In order to accommodate a greater number of submissions and presenters, the conference, following the second panel, split into multiple sessions. The first of these, ‘Make America Play Again,’ focused on seminal literary figures, David Mamet and Mark Twain. Inspired by the questions of race and class raised in Was Huck Black? (1993) by Shelley Fisher Fishkin, Lucy Cheseldine (Trinity College Dublin) examined the liminal position of Huckleberry Finn in Twain’s ‘Great American Novel’ arguing that Huck moves within and beyond whiteness. Twain, through Huck, highlights the performative quality of both whiteness and blackness, even if in the case of blackness, it is a form of survival and not masquerade. In doing so, he creates a novel that is both entertaining and commentative: Twain’s observations about the construction of race and class in American society are counterpoised with moments of humour, Cheseldine suggested. Themes introduced in earlier sessions—such as race and surveillance—resurfaced in the penultimate panel, which asked ‘Whose Lives Matter?’ in a post-truth America. Sarah Cullen (Trinity College Dublin) skilfully explored the origins of gun ownership and gun control in America, along with their representation in Charles Brockden Brown’s novels of the 1790s. Cullen demonstrated that Brown’s fiction is remarkably prophetic: gun ownership in Edgar Huntly (1799), for example, is synonymous with patriotism, democracy and citizenship, as is often argued today. Furthermore, as Cullen reminded us, Brown experienced the divisiveness of gun ownership first-hand, with his own father arrested and interned for refusing to bear arms.
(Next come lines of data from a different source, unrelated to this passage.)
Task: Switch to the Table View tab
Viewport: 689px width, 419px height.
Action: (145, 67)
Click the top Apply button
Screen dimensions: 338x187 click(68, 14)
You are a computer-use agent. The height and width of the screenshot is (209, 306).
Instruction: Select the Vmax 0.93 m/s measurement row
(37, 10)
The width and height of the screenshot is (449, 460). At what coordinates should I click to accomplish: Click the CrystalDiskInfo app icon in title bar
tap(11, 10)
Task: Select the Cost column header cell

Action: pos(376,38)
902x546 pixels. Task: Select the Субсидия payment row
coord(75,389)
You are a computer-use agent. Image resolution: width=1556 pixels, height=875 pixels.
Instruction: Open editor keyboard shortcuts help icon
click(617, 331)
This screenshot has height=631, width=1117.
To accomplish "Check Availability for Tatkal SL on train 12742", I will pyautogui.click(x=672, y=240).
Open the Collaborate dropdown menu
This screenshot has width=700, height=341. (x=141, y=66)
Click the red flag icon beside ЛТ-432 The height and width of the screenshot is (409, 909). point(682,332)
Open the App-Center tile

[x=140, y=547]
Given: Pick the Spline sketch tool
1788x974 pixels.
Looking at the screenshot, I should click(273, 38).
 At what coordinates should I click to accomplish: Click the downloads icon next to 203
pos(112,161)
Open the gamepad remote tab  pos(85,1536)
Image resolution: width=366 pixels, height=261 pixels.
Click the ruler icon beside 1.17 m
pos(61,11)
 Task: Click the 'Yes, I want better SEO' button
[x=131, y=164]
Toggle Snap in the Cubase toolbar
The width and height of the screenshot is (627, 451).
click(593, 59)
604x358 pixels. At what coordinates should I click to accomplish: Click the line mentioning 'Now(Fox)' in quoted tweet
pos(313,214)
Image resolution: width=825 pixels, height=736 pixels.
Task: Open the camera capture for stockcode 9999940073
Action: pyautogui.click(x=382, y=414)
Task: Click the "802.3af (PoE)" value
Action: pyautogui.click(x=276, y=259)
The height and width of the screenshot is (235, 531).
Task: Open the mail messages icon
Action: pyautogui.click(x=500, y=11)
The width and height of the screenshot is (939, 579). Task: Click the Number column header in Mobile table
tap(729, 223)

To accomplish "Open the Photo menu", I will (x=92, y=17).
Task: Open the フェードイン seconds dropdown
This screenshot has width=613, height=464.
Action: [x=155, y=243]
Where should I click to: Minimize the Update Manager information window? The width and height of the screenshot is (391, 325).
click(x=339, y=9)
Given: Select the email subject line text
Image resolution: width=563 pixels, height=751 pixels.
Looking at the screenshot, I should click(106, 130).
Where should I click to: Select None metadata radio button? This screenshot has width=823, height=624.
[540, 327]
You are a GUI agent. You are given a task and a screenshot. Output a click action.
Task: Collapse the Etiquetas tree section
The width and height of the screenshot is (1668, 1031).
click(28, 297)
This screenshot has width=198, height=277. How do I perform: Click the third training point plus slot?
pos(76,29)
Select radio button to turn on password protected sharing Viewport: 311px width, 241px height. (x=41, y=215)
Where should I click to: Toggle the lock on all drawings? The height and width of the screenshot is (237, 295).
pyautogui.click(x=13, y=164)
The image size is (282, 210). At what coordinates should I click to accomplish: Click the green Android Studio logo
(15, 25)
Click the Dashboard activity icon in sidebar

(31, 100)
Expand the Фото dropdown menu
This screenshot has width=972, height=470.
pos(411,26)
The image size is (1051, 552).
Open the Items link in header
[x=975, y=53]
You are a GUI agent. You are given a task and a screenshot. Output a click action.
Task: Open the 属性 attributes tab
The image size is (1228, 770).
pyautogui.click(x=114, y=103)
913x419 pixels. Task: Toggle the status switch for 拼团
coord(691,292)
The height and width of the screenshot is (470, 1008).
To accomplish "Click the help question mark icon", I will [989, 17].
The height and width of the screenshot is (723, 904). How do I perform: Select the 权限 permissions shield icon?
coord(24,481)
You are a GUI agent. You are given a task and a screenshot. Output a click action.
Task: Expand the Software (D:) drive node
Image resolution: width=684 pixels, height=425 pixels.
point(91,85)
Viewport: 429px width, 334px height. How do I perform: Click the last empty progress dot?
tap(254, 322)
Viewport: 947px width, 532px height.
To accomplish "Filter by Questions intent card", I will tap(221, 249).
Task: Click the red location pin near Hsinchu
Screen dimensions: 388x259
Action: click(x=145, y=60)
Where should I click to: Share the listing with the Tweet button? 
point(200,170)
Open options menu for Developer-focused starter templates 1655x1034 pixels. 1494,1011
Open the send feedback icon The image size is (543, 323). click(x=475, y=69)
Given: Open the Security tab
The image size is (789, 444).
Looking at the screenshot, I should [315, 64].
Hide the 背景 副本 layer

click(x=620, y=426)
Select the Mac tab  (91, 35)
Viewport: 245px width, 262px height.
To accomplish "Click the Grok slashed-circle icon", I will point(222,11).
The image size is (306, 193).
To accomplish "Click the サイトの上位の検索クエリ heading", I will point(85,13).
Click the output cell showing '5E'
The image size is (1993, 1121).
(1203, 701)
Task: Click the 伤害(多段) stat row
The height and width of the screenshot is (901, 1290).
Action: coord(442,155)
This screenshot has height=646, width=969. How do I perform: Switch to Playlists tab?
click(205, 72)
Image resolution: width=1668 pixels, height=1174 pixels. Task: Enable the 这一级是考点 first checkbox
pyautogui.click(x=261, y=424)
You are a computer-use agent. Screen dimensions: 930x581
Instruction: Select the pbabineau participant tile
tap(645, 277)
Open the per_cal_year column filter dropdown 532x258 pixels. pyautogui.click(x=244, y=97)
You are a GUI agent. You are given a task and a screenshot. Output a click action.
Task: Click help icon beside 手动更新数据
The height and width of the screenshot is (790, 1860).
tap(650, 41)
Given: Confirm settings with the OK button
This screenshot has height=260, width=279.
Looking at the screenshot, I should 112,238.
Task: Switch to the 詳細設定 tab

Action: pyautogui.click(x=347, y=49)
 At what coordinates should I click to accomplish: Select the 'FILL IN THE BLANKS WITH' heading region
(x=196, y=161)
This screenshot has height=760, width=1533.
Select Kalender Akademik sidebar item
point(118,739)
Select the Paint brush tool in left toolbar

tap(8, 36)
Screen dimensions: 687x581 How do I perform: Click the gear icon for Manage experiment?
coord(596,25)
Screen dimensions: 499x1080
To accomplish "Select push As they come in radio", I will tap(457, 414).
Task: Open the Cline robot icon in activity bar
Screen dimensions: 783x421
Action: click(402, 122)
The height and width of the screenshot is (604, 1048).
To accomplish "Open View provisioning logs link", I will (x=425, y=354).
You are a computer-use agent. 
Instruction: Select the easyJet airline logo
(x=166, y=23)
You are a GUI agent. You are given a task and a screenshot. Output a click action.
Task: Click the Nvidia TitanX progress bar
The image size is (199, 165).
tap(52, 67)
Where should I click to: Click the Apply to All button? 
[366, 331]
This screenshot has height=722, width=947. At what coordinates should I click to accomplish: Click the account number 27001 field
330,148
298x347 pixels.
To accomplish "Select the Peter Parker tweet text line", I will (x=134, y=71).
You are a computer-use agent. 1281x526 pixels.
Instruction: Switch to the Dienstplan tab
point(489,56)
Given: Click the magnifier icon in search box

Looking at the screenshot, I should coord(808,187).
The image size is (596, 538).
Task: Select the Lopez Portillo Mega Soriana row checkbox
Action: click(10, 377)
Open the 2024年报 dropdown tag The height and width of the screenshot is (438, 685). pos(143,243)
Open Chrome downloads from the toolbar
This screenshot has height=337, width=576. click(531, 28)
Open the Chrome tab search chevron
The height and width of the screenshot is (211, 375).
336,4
The event, overall, spoke to the high calibre of scholarship currently being undertaken in Irish universities and beyond, with each presenter delivering innovative, relevant and diverse contributions to their respective disciplines (and to the wide-ranging field of American Studies). While it was concerned with several problems facing contemporary America—sexual, environmental, governmental ‘threats,’ among others—it also provided potential solutions. Perhaps we, too, inspired by the titles and subject matter of various papers given throughout the conference, need to ‘reclaim subjectivity,’ ‘rethink our decisions,’ and, ultimately, ‘Make America Aware Again.’